• What you should do: Repeat the records below exactly, line for line.
========================
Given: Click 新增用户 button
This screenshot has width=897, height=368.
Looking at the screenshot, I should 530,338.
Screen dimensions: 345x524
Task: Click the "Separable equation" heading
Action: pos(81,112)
========================
• Answer section:
Given: Click 新增用户 button
This screenshot has width=897, height=368.
Looking at the screenshot, I should 530,338.
Screen dimensions: 345x524
Task: Click the "Separable equation" heading
Action: pos(81,112)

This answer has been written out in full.